There is a surprisingly large number of G and K residues. I also wonder about the high abundance of Y. The calculated isoelectric point is 10.08. I generated 10 candidate sequences from this particular structure. They were all pretty similar to this one.

A response to the earlier issue report was as follows:

Hello! This might happen if the model is uncertain about the prediction, or the input backbone is of low quality. You could try adding negative alanine bias.

Originally posted by @dauparas in https://github.com/dauparas/ProteinMPNN/issues/46#issuecomment-1497947341

I can of course attempt to apply negative biases to certain amino acids, as recommended in the earlier post. Before I do this, I would like to ask whether there are any criteria we can use to measure the "quality" of input backbones.

My PDB input files are being generated by RFDiffusion. I specify a partial scaffold, and RFDiffusion hallucinates the rest. At least in PyMol, the secondary structures of the RFDiffusion output files look reasonable. The automated secondary structure assignment algorithm in PyMol is identifying regions of alpha helix and beta sheet. That doesn't mean that I don't have issues with my RFDiffusion outputs, but I don't know what to look for.

Thanks for any information you can provide.

FAOlivieri commented 1 year ago

I am having the exact same issue. Even parting from structures from different proteins (a coiled-coil dimer and a helix tetramer) I get sequences that are near 30% K or E.

MattMcPartlon commented 1 year ago

@bwllc I know this is a little late, but I've seen this happen when intra-residue geometry is not ideal (my own method, AttnPacker, does this). It's my guess that conserved bond lengths and angles are off.

If you have access to Rosetta, you can run relax with coordinate constraints to fix the geometry while minimizing the RMSD between pre-relaxed and relaxed structures. There is also the [Idealize protocol] (https://www.rosettacommons.org/docs/latest/scripting_documentation/RosettaScripts/Movers/movers_pages/IdealizeMover) which is designed for exactly this, but I haven't tried it.

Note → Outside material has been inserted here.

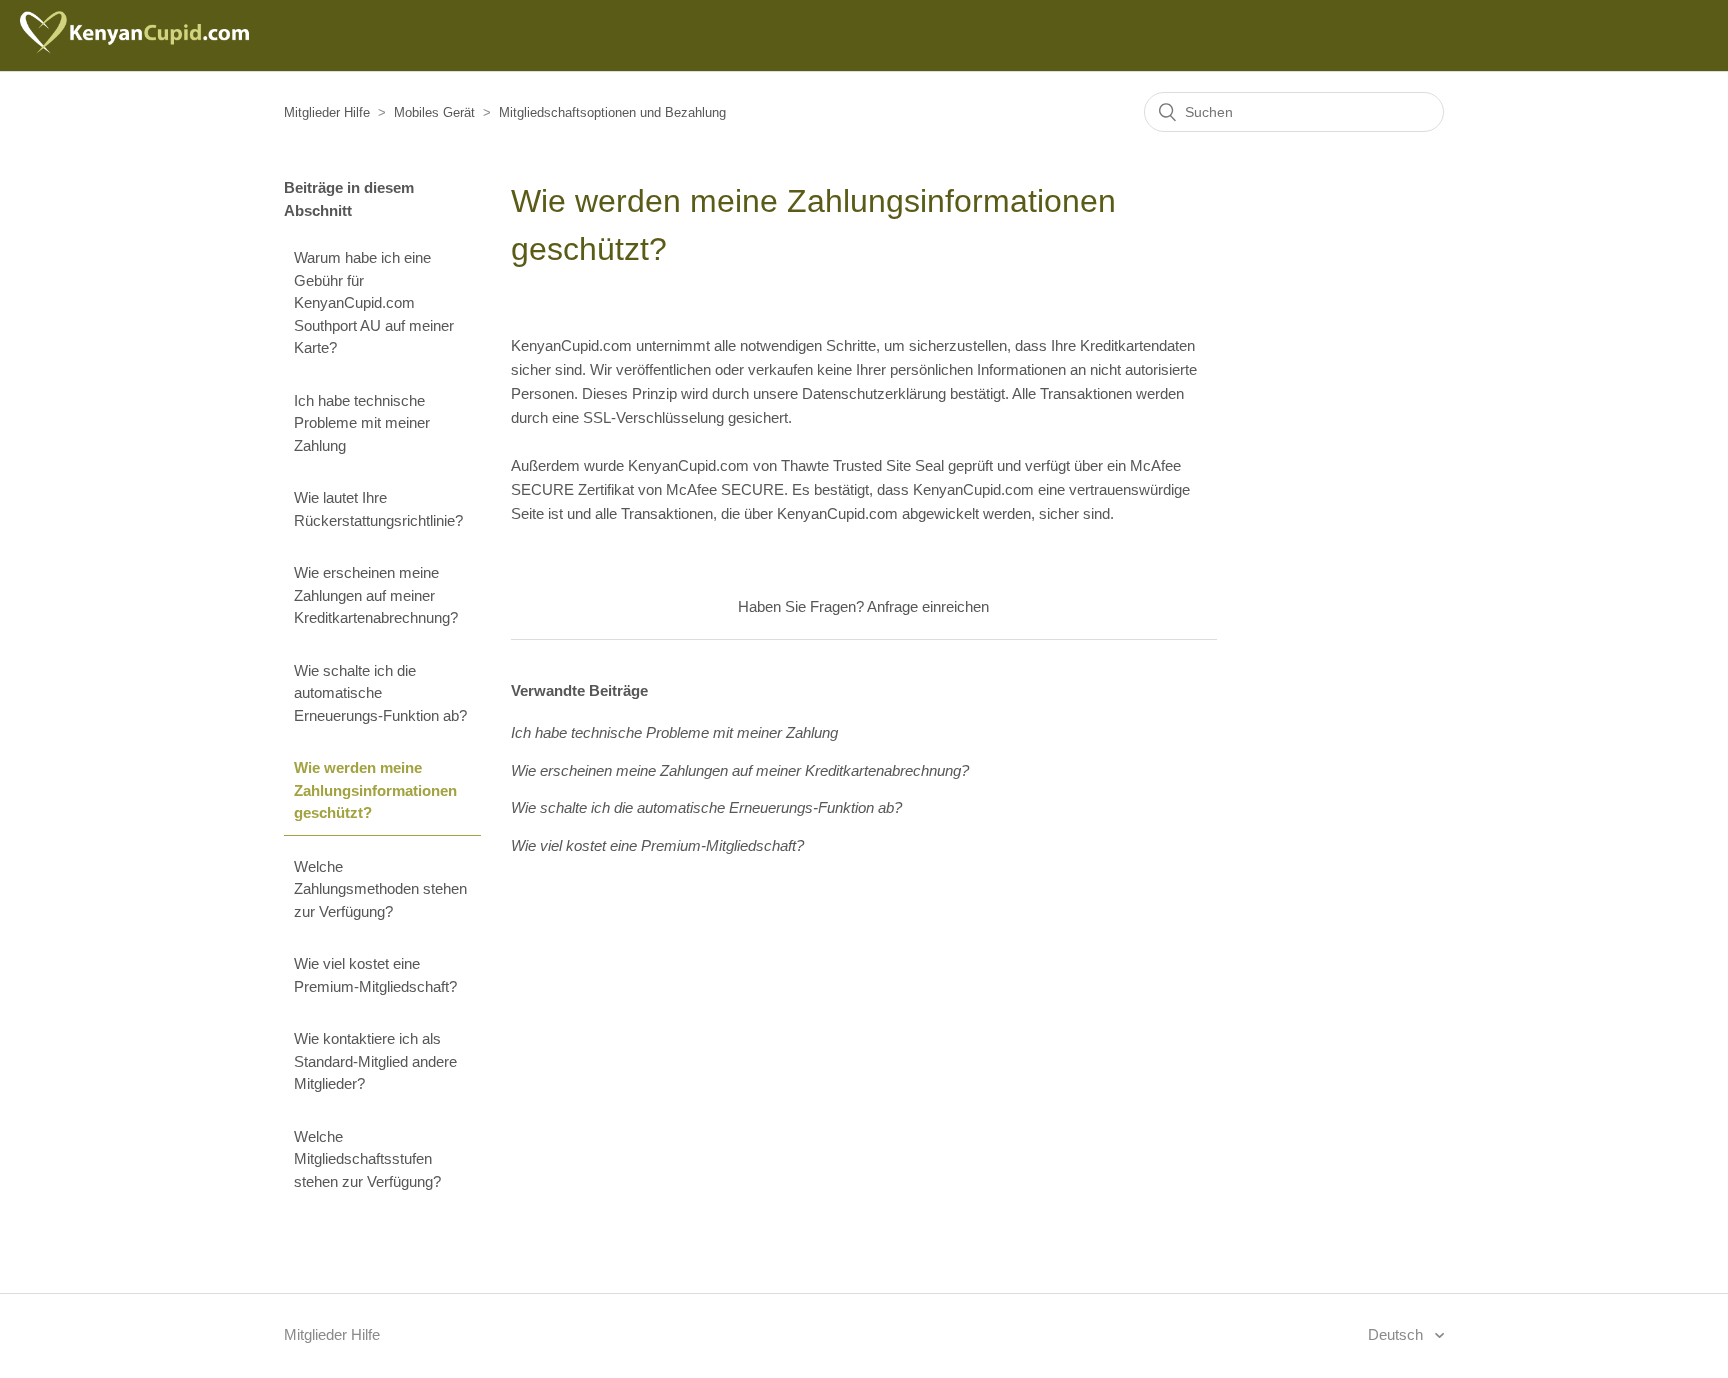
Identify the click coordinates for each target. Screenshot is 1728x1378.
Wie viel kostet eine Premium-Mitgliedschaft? (375, 975)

As a first step, you can try running inference with the v_48_020.pt model first. If the distribution of AA types looks better, then that's a good indication that this is your issue.

GL

bwllc commented 1 year ago

Thanks for your reply, @MattMcPartlon.

I think that you are saying that a computational dynamics, force-field relaxation step sometimes needs to be applied to the output of RFDiffusion before passing it to ProteinMPNN. Do I understand that correctly?

If Rosetta has been open-sourced, I can use its minimizer.

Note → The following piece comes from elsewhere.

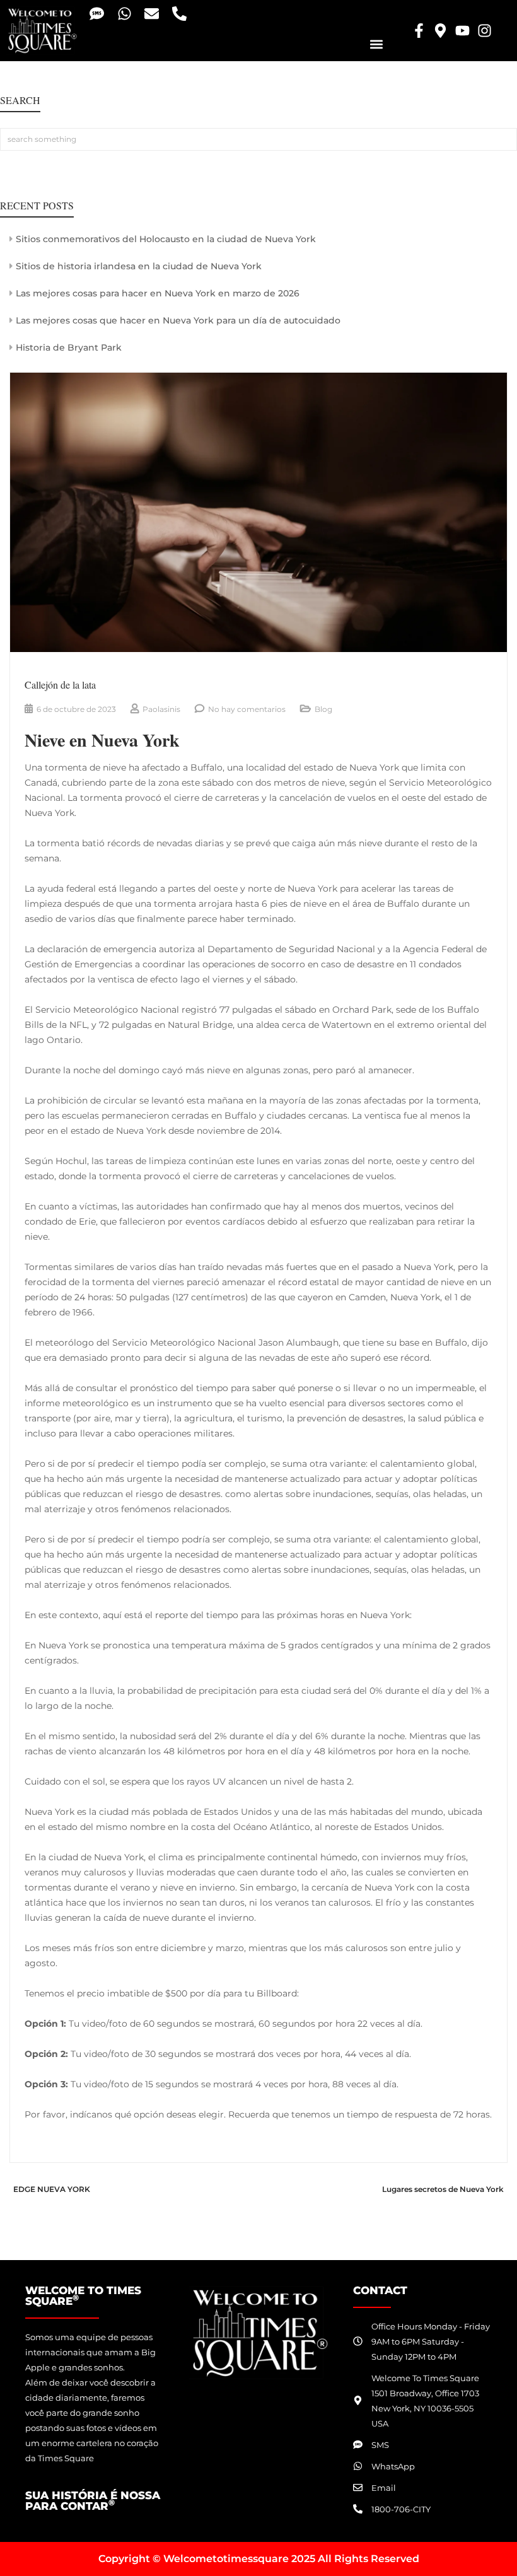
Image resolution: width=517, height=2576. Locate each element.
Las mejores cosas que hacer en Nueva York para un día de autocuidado (178, 320)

I already have GROMACS, and it also has a relaxation algorithm which I can investigate. I'm not sure if it behaves differently than the Rosetta minimizer. I'm not sure whether that would matter. I could probably specify constraints on some atoms in GROMACS, but that sounds fussy, and I'd prefer to avoid that if I can.

Please let me know if I'm barking up the wrong tree. Thanks.

MattMcPartlon commented 1 year ago

@bwllc That's exactly what I mean :).

Before spending too much time on this, you can check (for example) that the consecutive C-alpha atoms are at distance 3.8A +/- 0.1. If you see distances outside of this range, then relaxing with a forcefield should solve your problem.

I only recommend rosetta's minimizer because it can explicitly minimize RMSD between relaxed and input structures. GROMACS or AMBER should also work fine. Good luck!